Abstract

NM-362

Anesthetic Management of a Patient with Argininosuccinate Lyase Deficiency

Kuebler C, Scales L, Sisk J
University of Oklahoma, Oklahoma City, Oklahoma, USA

Argininosuccinate Lyase Deficiency (ASL) is a rare (1/70,000) defect in urea cycle metabolism which may lead to life threatening hyperammonemia. Existing anesthesia literature provides little guidance for the management of these patients and careful planning in conjunction with a clinical geneticist is mandatory for safe peri-operative care. We present the case of a 7-month-old boy with a history of ASL presenting for bilateral myringotomy tubes.

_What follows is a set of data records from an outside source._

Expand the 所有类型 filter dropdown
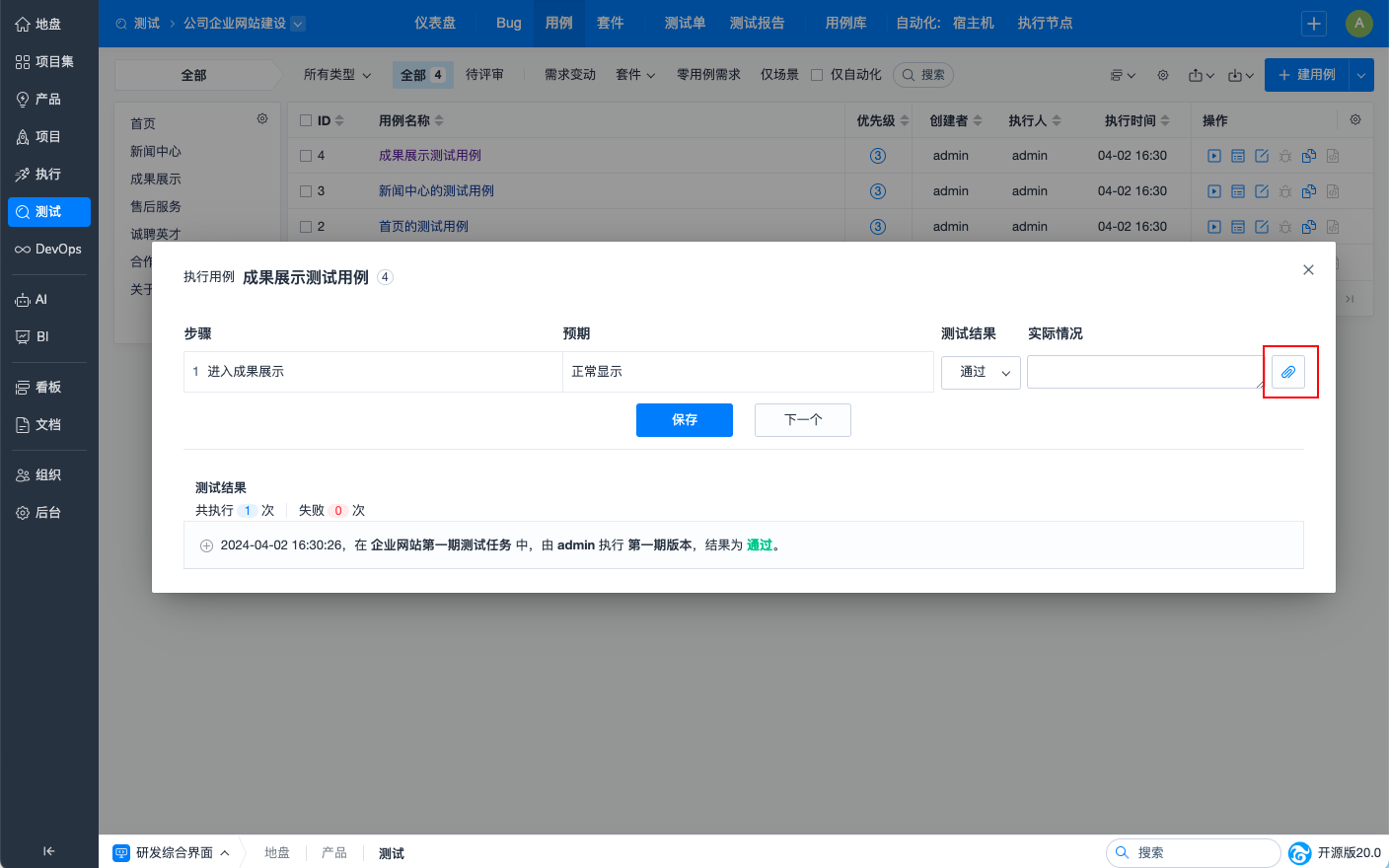Viewport: 1389px width, 868px height. 337,75
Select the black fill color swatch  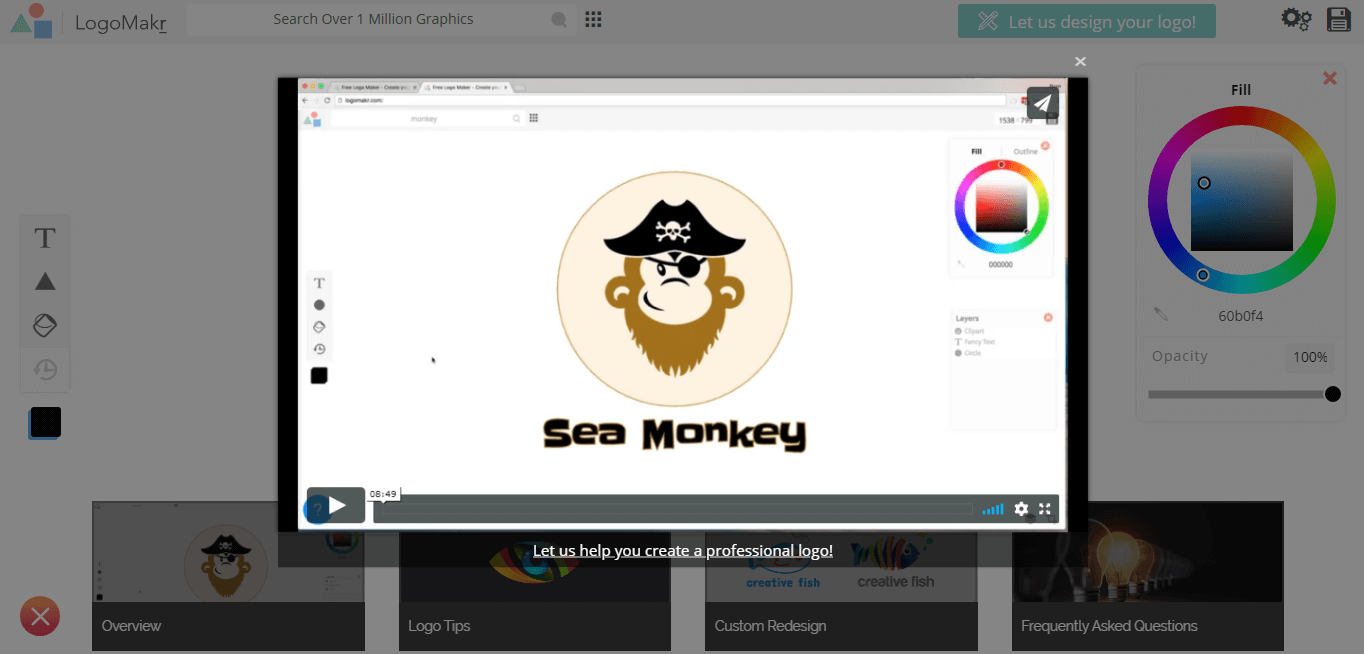(x=44, y=421)
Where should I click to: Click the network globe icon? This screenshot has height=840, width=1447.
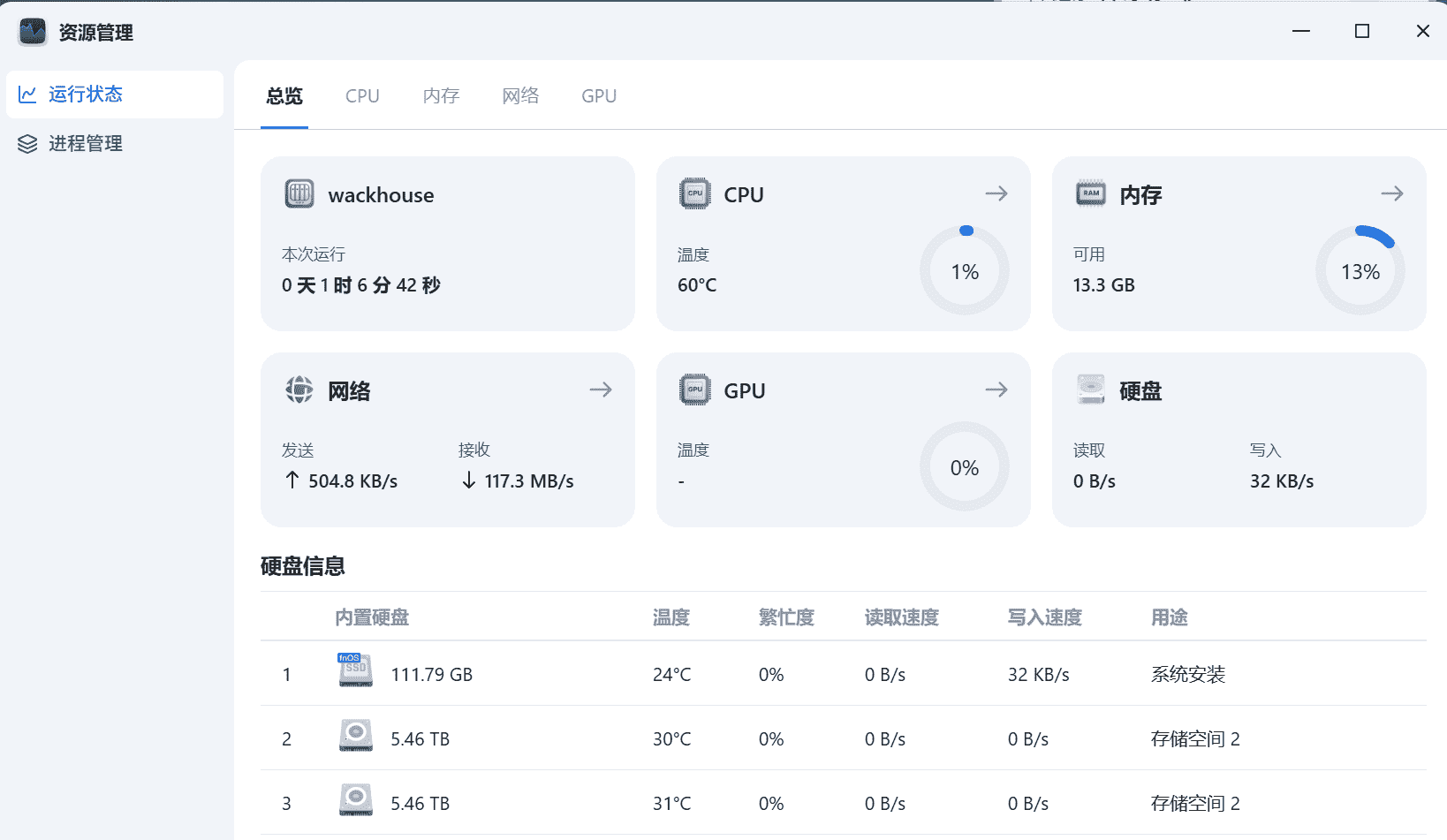point(299,390)
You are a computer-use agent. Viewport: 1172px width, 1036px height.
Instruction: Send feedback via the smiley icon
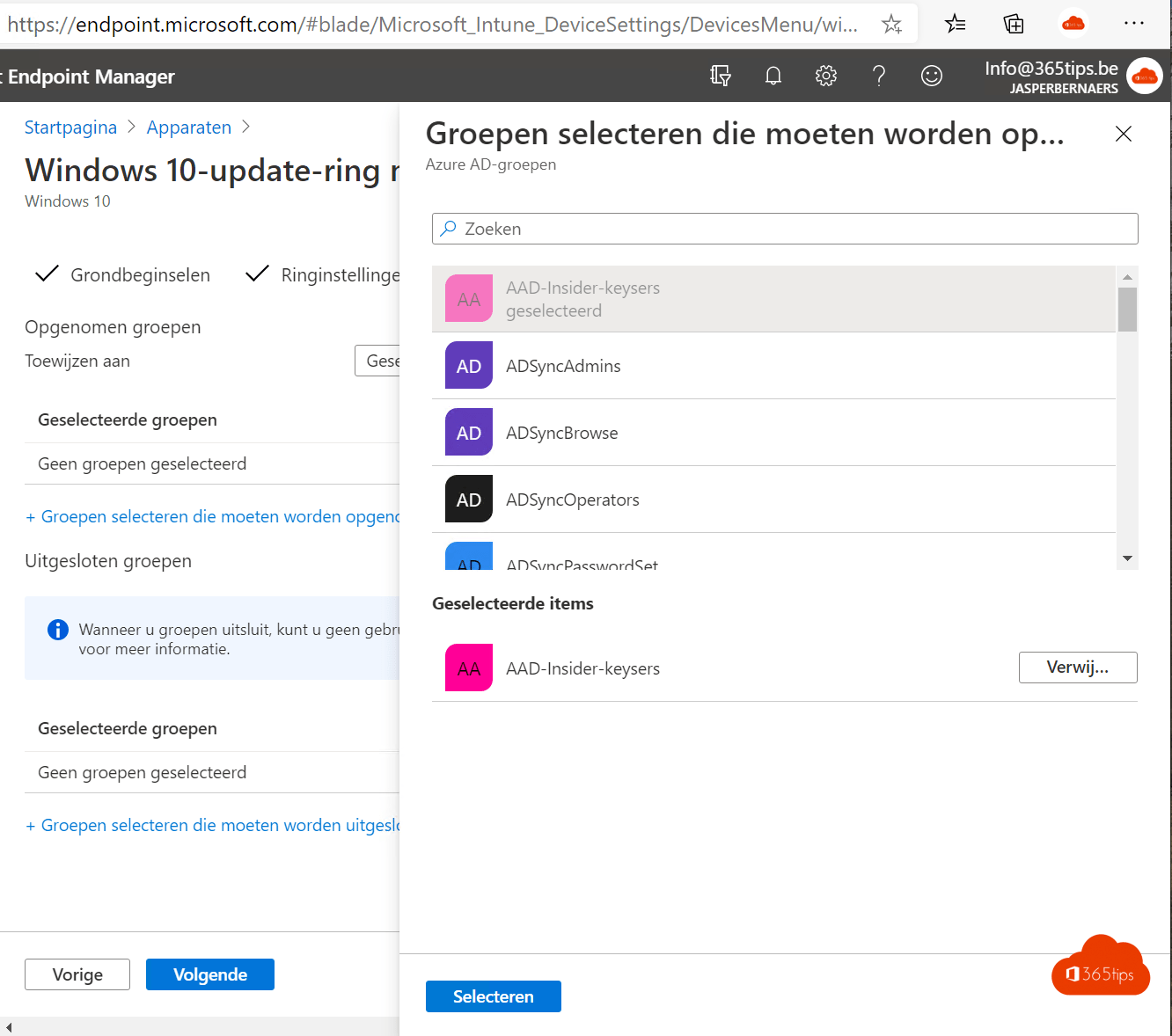click(931, 76)
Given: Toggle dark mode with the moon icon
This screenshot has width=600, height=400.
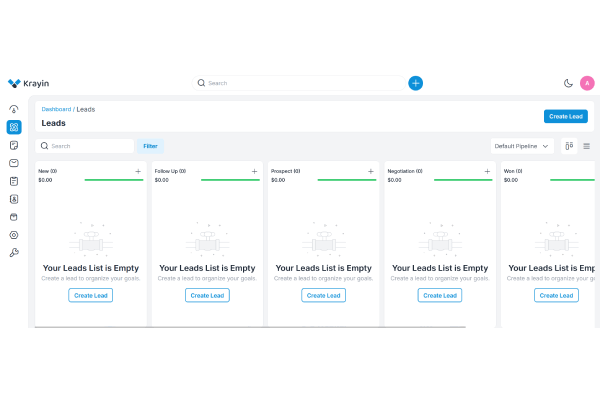Looking at the screenshot, I should [568, 83].
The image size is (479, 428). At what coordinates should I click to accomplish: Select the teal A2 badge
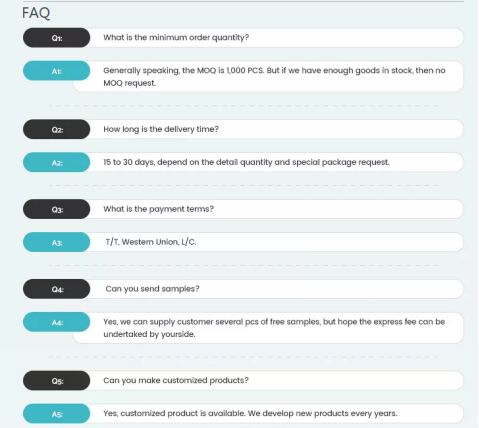click(x=56, y=162)
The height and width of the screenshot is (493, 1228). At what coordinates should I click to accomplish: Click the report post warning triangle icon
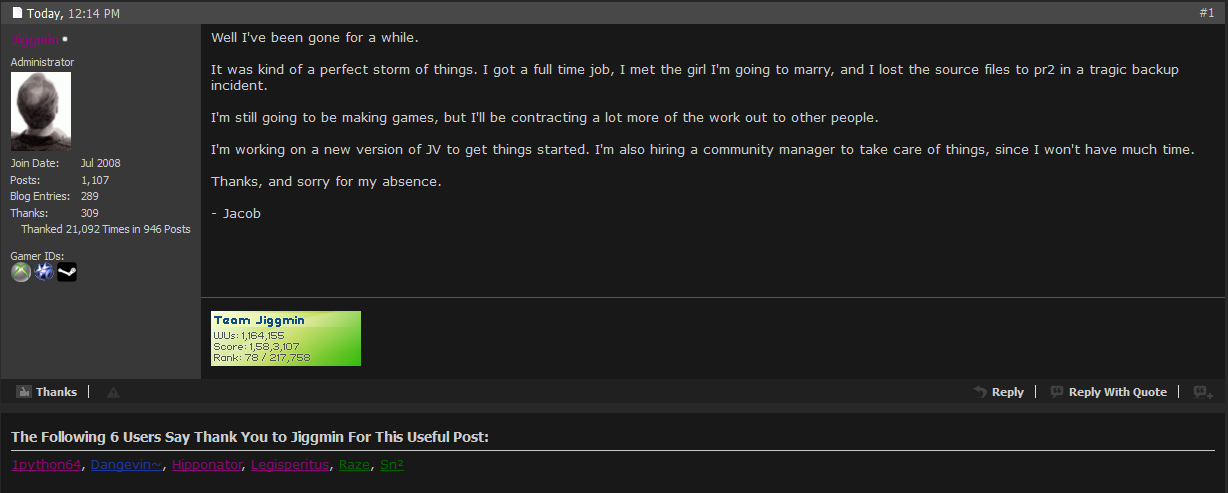(113, 393)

Argininosuccinate Lyase Deficiency is the result of a mutated or deficient argininosuccinate lyase enzyme. A defective or deficient arginosuccinate lyase enzyme leads to inadequate ureagenesis, accumulation of argininosuccinic acid, and deficient endogenous arginine. Catabolic states such as sepsis, surgery, fasting and heavy exercise may lead to toxic ammonia accumulation.

Typical surgeries include ENT procedures which may be performed to decrease the risk of infection leading to metabolic crisis. Anesthesia for Dental Procedures may be required due to developmental delay. Some children may require liver transplant for recurrent hyperammonemia and/or liver failure. There are insufficient data to support the superiority of any particular anesthetic agent or technique. ENT or Dental Procedures with potential bleeding into the GI tract should utilize OG tubes and/or Throat Packs to minimize the amount of blood ingested as this protein load may represent a metabolic burden leading to decompensation. General anesthesia should be used with caution and post-operative monitoring should involve a Clinical Geneticist.

Life threatening hyperammonemia may progress to coma, brain damage and death in a matter of hours. This may be triggered by fasting, poor feeding, surgical stress, minor infections, mild dehydration, vomiting/diarrhea, medication non-compliance and diet non-compliance. Signs of metabolic crisis include anorexia, nausea/vomiting, lethargy, abnormal respirations, spasticity and hyperreflexia. Emergency treatment includes IV Intralipid therapy, correction of metabolic acidosis with sodium bicarbonate, generous IV resuscitation to correct dehydration; however, lactated ringers should be avoided. Maintenance IV fluids should include 10% Dextrose and be infused at 1.5x the maintenance rate. Critically high ammonia levels may require emergent dialysis.

The patient was admitted in consultation with clinical genetics for pre-operative IV hydration prior to being made NPO. He had an uneventful sevoflurane anesthetic supplemented by IV fentanyl. He was observed post-operatively by the clinical genetics team and discharged home the following day.

References:

1. Bachmann, C. (2003). Outcome and survival of 88 patients with urea cycle disorders: a retrospective evaluation. European Journal of Pediatrics, 162: 410–416.

2. Brusilow, SW.; Horwich, AL. Online Metabolic and Molecular Basis of Inherited Disease. 2009.

3. Erez, A., Nagamani, S. and Lee, B. (2011). Argininosuccinate lyase deficiency-Argininosuccinic aciduria and beyond. American Journal of Medical Genetics Part C: Seminars in Medical Genetics, 157(1), pp.45-53.